* WHAT YOU NEED TO DO
1/ List every body part named in the forum thread below.
2/ Copy word for word the part of the forum thread below between "TS you do what" and "make you weak.", inclusive.
3/ Answer these questions on the forum thread below:
(a) How long had the original poster been deadlifting?
(b) What do the rules for the subforum say, as quoted in the thread?
(c) How much does one poster guess the doctor deadlifts?

Fellow lifters please give me advice, I've only been deadlifting for 3 months and I'm loving it and been making gains and dont want to stop, I am sure some of you can understand. Advice please??

Bro, don't even mess around. Take a few weeks off, and you'll be back stronger then ever. Otherwise, you'll start dropping weight, and this will turn into a permanently nagging injury. I had a similar wrist - bench issues. My weights dropped until I took a few weeks and just rehabbed. After a couple weeks, it was good as new.
 
Your question is irrelevant. You don't know the nature or extent of the TS's injuries. Your advice is bad, necessarily, because you give it without the proper knowledge to render it.

You made my question relevant by calling my post BS. That's fine if you disagree. But I want to know why you think my advice is bad. Why should he not go to therapy? And why it is a bad thing of me telling him he should he not deadlift or squat on an ankle that is currently having mobility issues. I actually said something similar as his doctor. His doctor said not to deadlift. I explained why you might not want to deadlift with a bad ankle.
 
You made my question relevant by calling my post BS. That's fine if you disagree. But I want to know why you think my advice is bad. Why should he not go to therapy? And why it is a bad thing of me telling him he should he not deadlift or squat on an ankle that is currently having mobility issues. I actually said something similar as his doctor. His doctor said not to deadlift. I explained why you might not want to deadlift with a bad ankle.

Your offer of advice is misplaced. Let's say it was the perfect advice: it's still bad, because it's mixed in with other shitty advice from every yokel who wants to see their opinion on the page. Your gem is lost in a sea of internet opinion.

However, like I said, you don't know the TS, his doctor, or the extent or nature of his injury. So your advice pure sucks based on that.

Now you're hoping to salvage something by asking if your advice would be good in other circumstances or something? Who cares? If you need validation so bad, then yes, under other circumstances, like if you knew the TS, his doctor, and the extent and nature of his injury, yes, your advice might be helpful. But you do not.

That's why the rules for this subforum say "no injury threads"

And frankly, if you can't understand or won't abide by the forum rules, why should anyone trust your advice? You're obviously either ignorant or willingly defiant, neither of which make for sound advice to follow, in general.

Why not just abide by the forum rules? When someone posts a medical question, just tell them to ask their doctor and let that be the end of it. Or hey! Go post medical advice in a medical advice forum where it's appropriate, if you just can't contain yourself.
 
Your offer of advice is misplaced. Let's say it was the perfect advice: it's still bad, because it's mixed in with other shitty advice from every yokel who wants to see their opinion on the page



Irony in that last sentence. Start a blog, dude. It's a great outlet for the self important.
 
I guess you've changed your mind since the tennis elbow thread. That's good.

You mean the one where I told the TS to rest his elbow? That was such controversial injury advice. It's the same advice I'd give the TS here except that he's already seen a doctor who has told him to rest his ankle.
 
Total BS.

TS you do what you want, it's your body. If you want to deadlift, by all means, deadlift. How much does your doctor deadlift? Like, 135 maybe? He's not going to understand your lifting at all, and of course he's just going to tell you not to do anything, as if that's going to help. Inactivity will just make you weak.

You came to the right place, man. The Strength and Conditioning and Medical Advice forum is here to help.

wow. that's an incredibly dangerous troll to make.

TS should follow the forum guidelines and not ask for medical advice from random people on the internet. If you don't like your doctor's advice, get a second opinion from another doctor.

* ENTRIES PROVIDED

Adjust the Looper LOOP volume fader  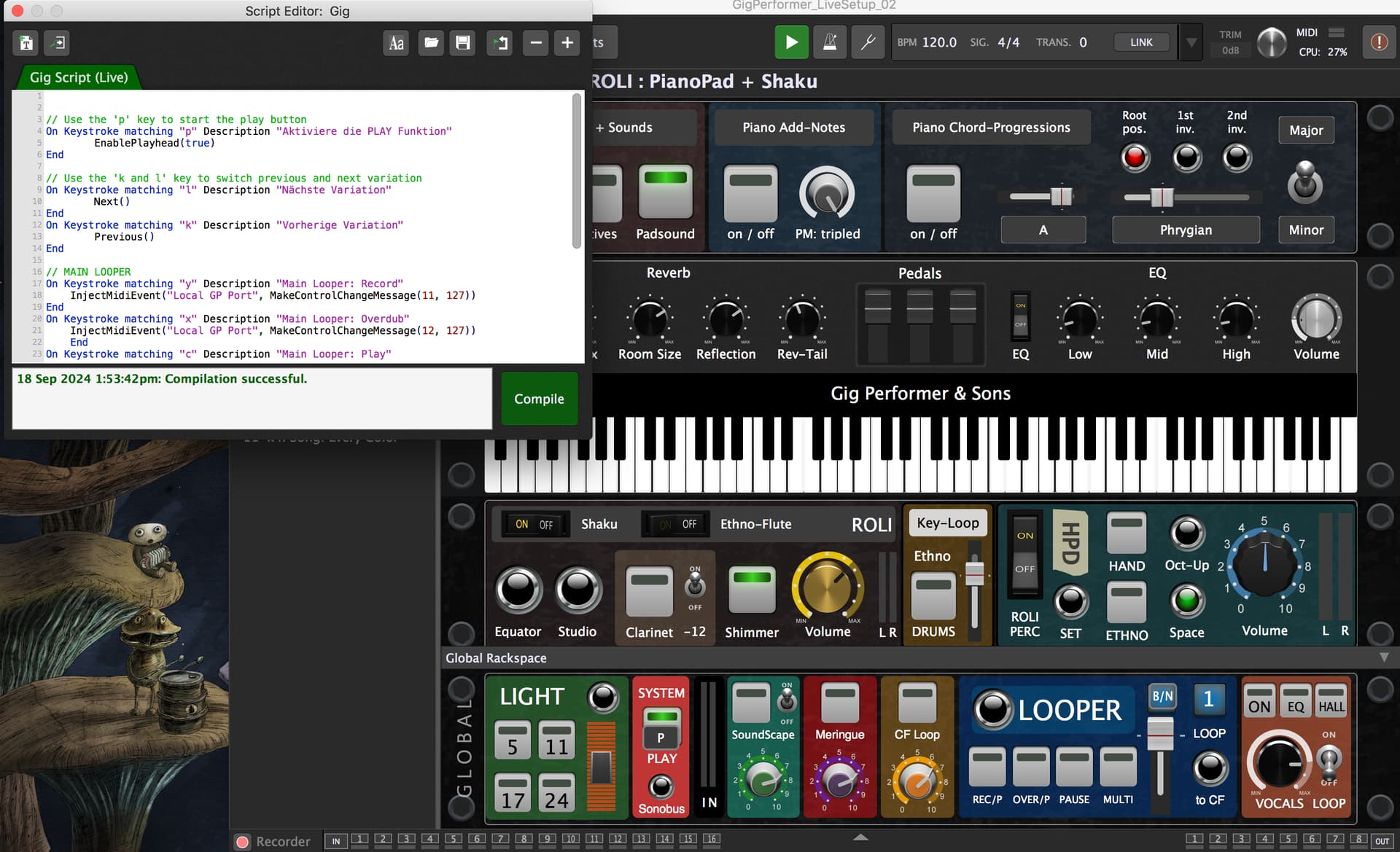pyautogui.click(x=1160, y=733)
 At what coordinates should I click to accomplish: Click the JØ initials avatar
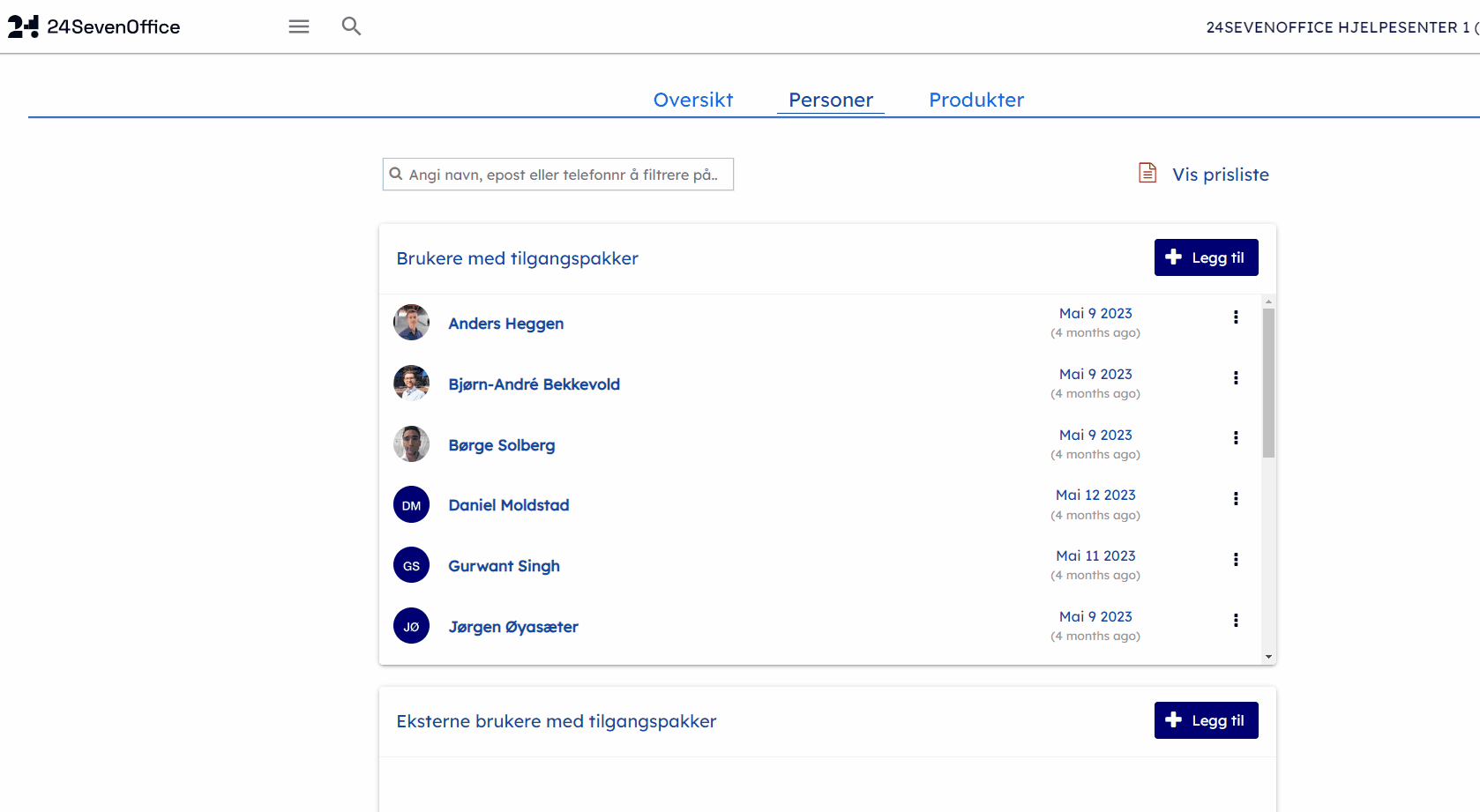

...

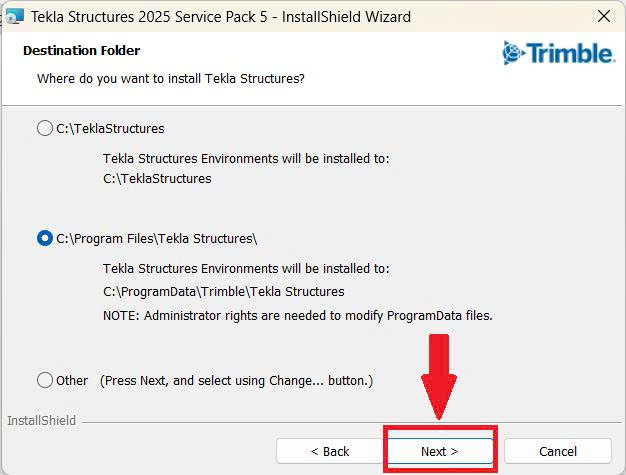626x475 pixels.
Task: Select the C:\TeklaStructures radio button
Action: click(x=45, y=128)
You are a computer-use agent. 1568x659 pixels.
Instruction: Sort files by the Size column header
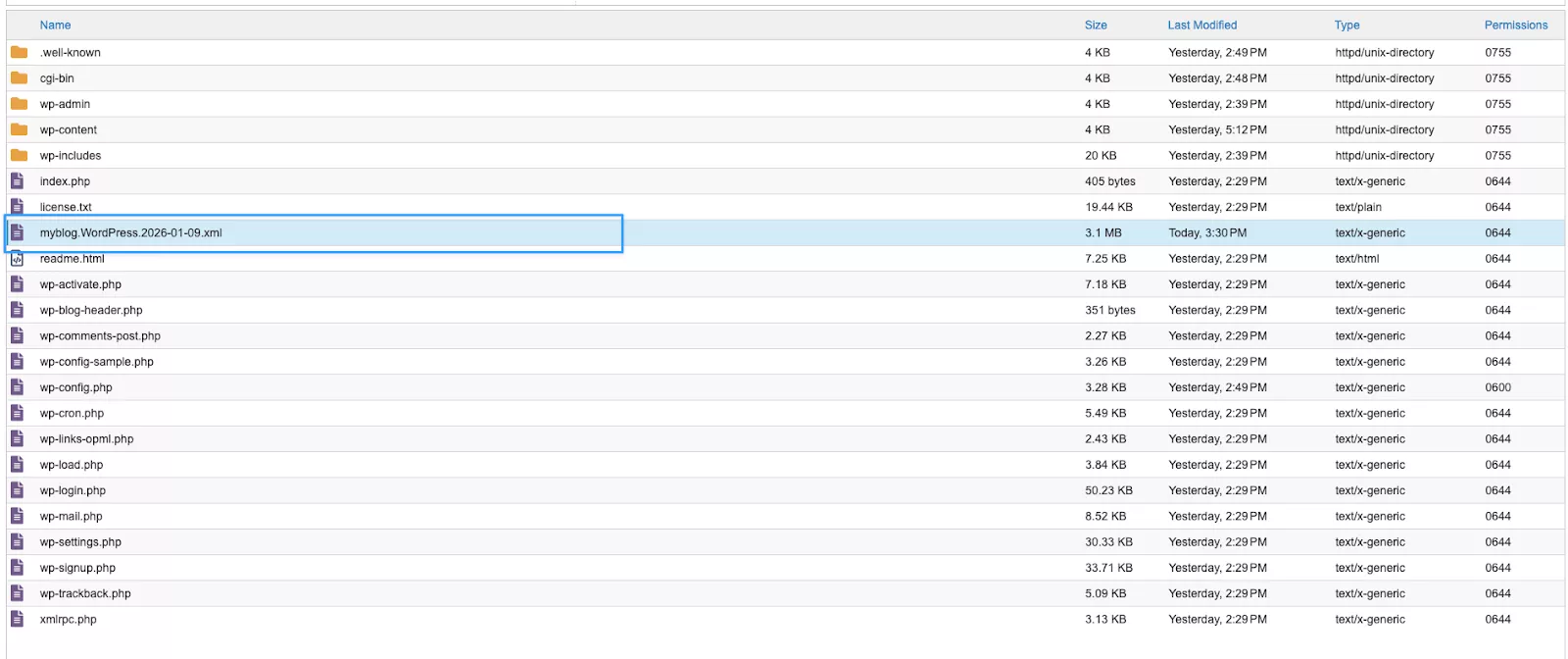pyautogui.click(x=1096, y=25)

* OUTPUTS FOR THE TASKS
1/ wrist, ankle, elbow

2/
TS you do what you want, it's your body. If you want to deadlift, by all means, deadlift. How much does your doctor deadlift? Like, 135 maybe? He's not going to understand your lifting at all, and of course he's just going to tell you not to do anything, as if that's going to help. Inactivity will just make you weak.

3/
(a) 3 months
(b) "no injury threads"
(c) Maybe 135